Ustedes, jóvenes, son expertos exploradores. Si se deciden a descubrir el
rico magisterio de la Iglesia en este campo, verán que el cristianismo no
consiste en una serie de prohibiciones que apagan sus ansias de felicidad, sino
en un proyecto de vida capaz de atraer nuestros corazones.
3. ... porque verán a Dios
En el corazón de todo hombre y mujer, resuena continuamente la invitación
del Señor: «Busquen mi rostro» (Sal 27,8). Al mismo tiempo, tenemos que
confrontarnos siempre con nuestra pobre condición de pecadores. Es lo que
leemos, por ejemplo, en el Libro de los Salmos: «¿Quién puede subir al monte
del Señor? ¿Quién puede estar en el recinto sacro? El hombre de manos inocentes
y puro corazón» (Sal 24,3-4). Pero no tengamos miedo ni nos desanimemos: en la
Biblia y en la historia de cada uno de nosotros vemos que Dios siempre da el
primer paso.
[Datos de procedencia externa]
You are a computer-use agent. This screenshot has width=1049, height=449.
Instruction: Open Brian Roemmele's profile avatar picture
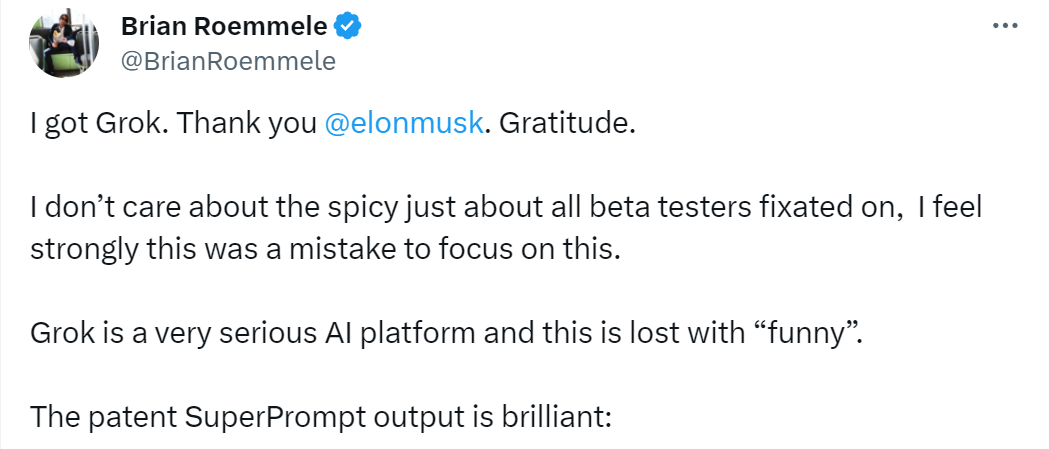pos(64,44)
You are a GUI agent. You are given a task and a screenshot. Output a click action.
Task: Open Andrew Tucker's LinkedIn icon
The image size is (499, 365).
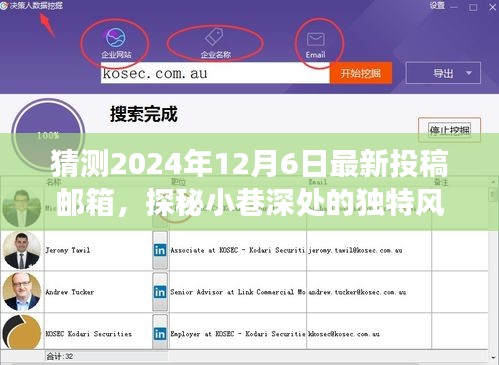[160, 292]
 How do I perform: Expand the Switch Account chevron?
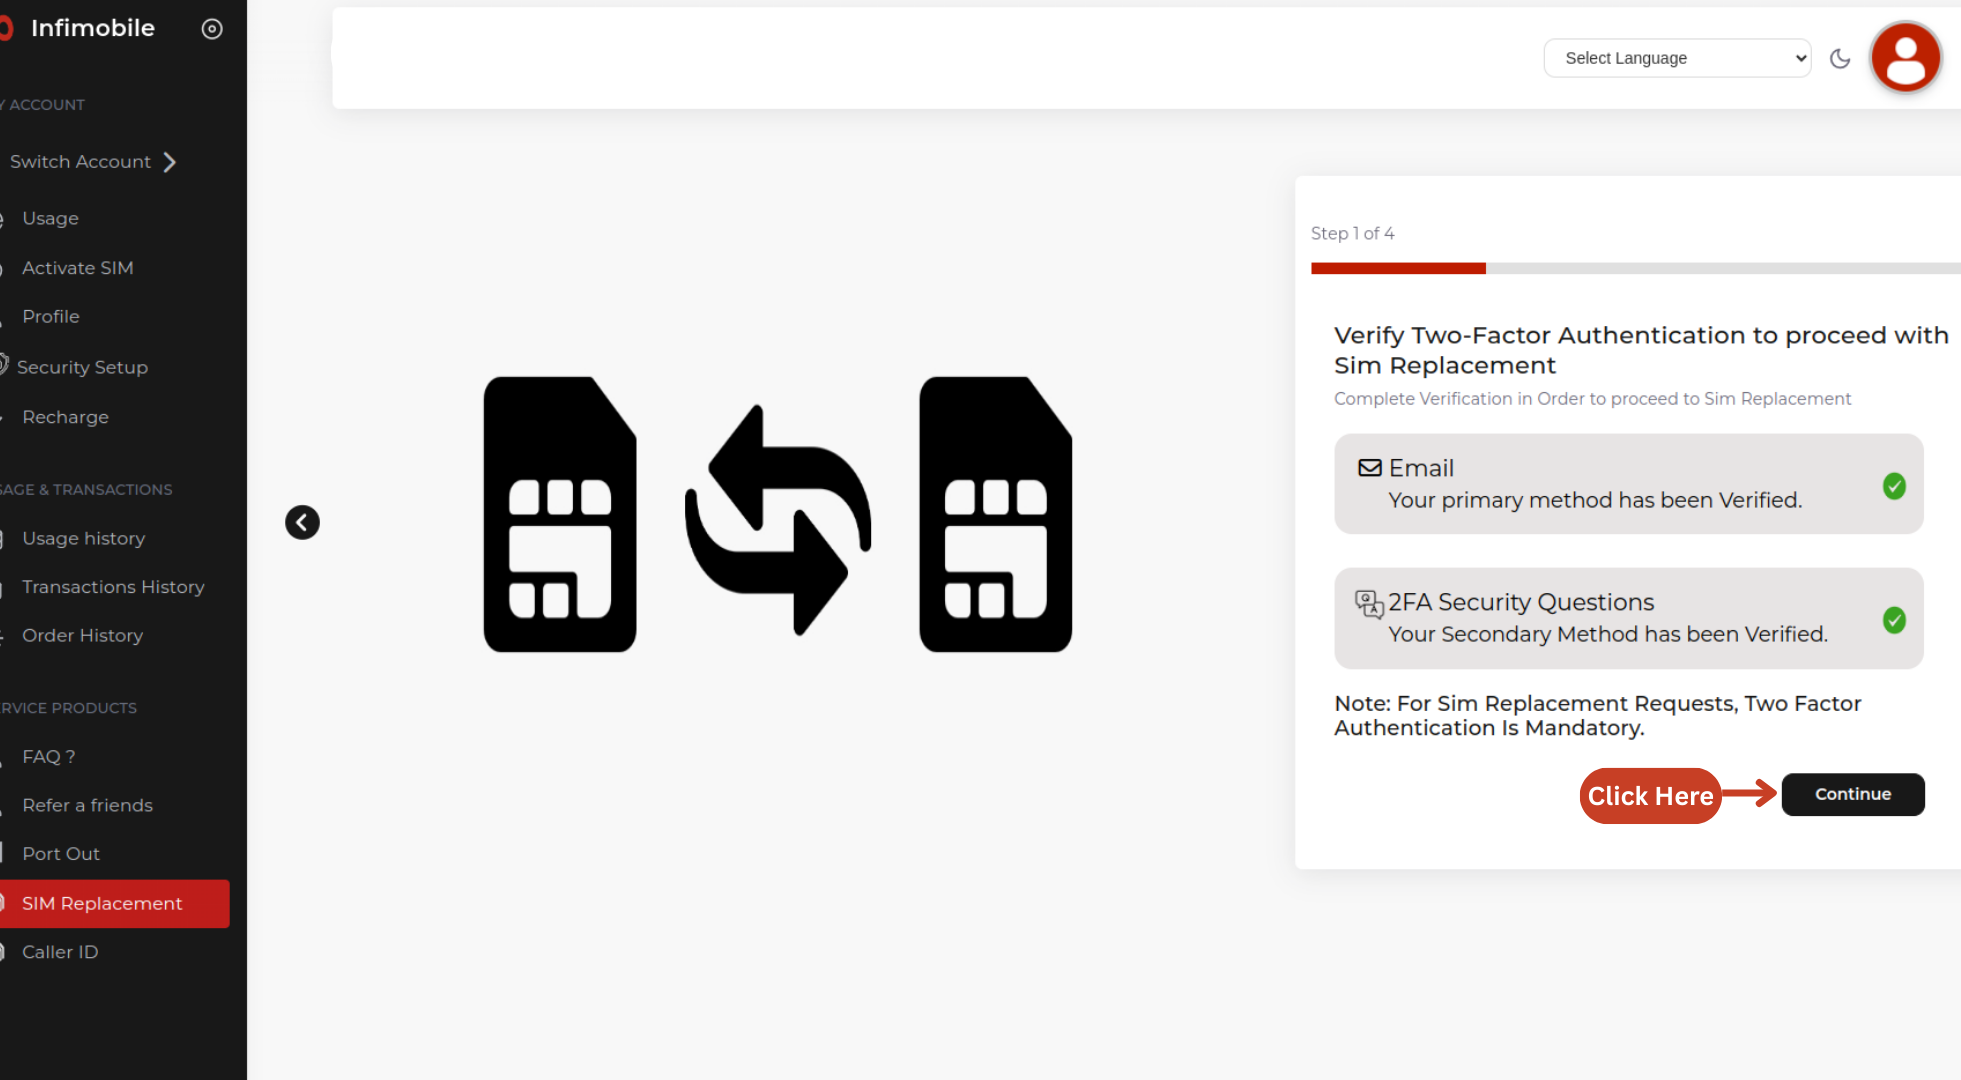tap(170, 162)
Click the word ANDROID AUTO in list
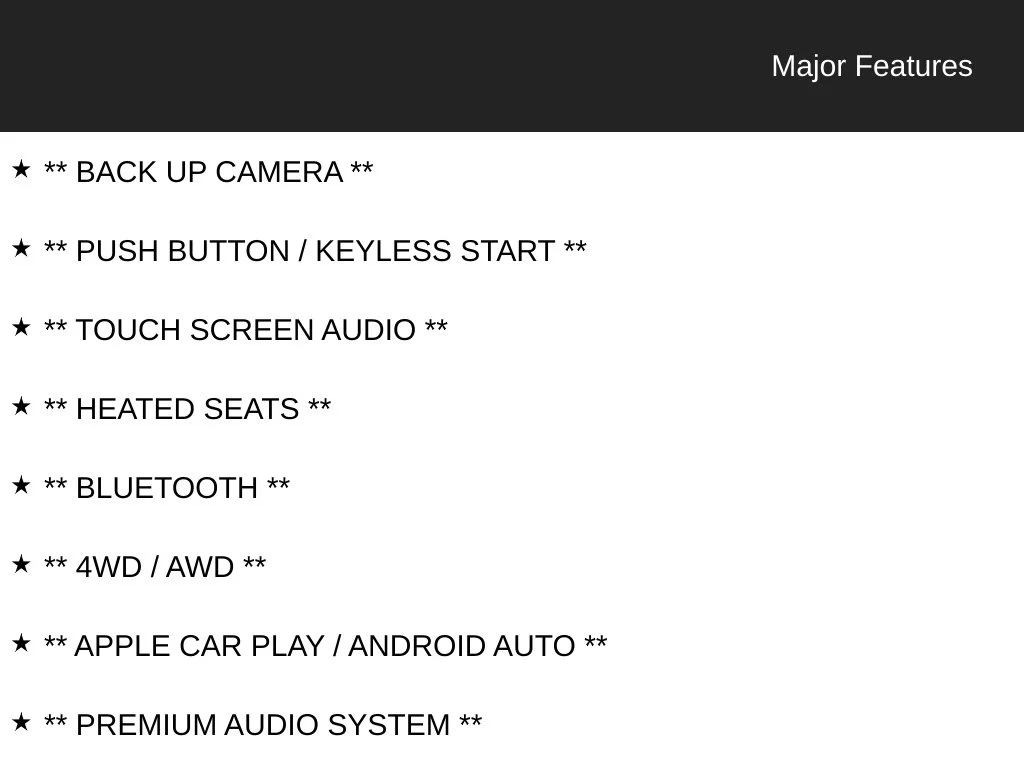 click(x=462, y=647)
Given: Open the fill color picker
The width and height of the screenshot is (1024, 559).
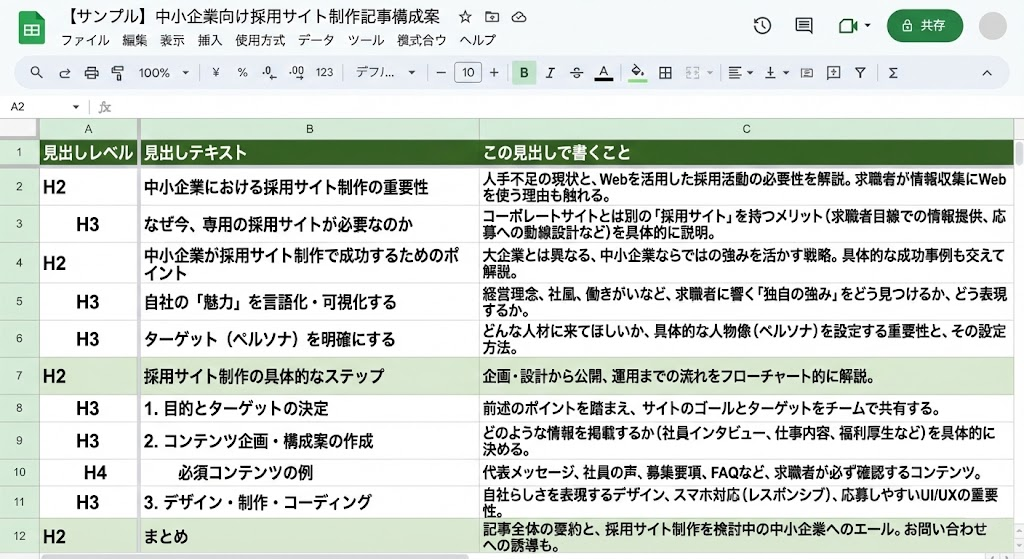Looking at the screenshot, I should [637, 73].
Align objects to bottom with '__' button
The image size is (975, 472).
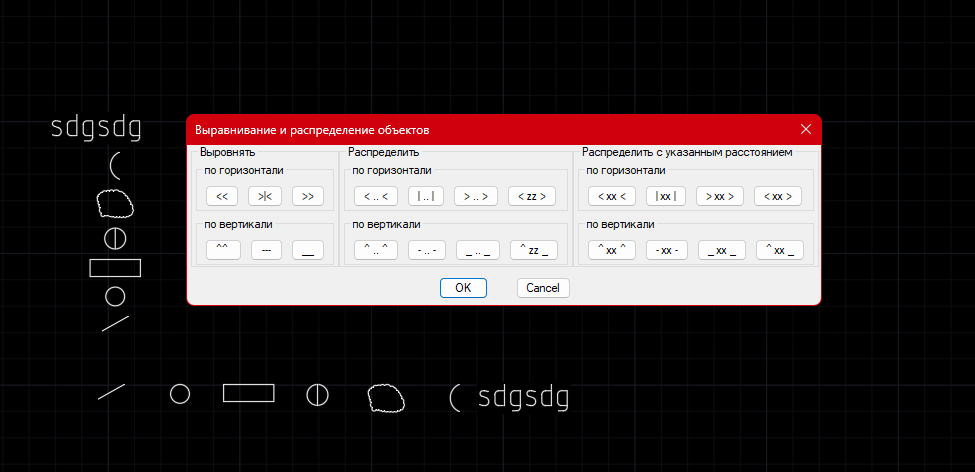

Él es quien nos purifica para que seamos dignos de estar en su
presencia.
El profeta Isaías, cuando recibió la llamada del Señor para que hablase
en su nombre, se asustó: «¡Ay de mí, estoy perdido, pues soy un hombre de
labios impuros!» (Is 6,5). Pero el Señor lo purificó por medio de un ángel que
le tocó la boca y le dijo: «Ha desaparecido tu culpa, está perdonado tu pecado»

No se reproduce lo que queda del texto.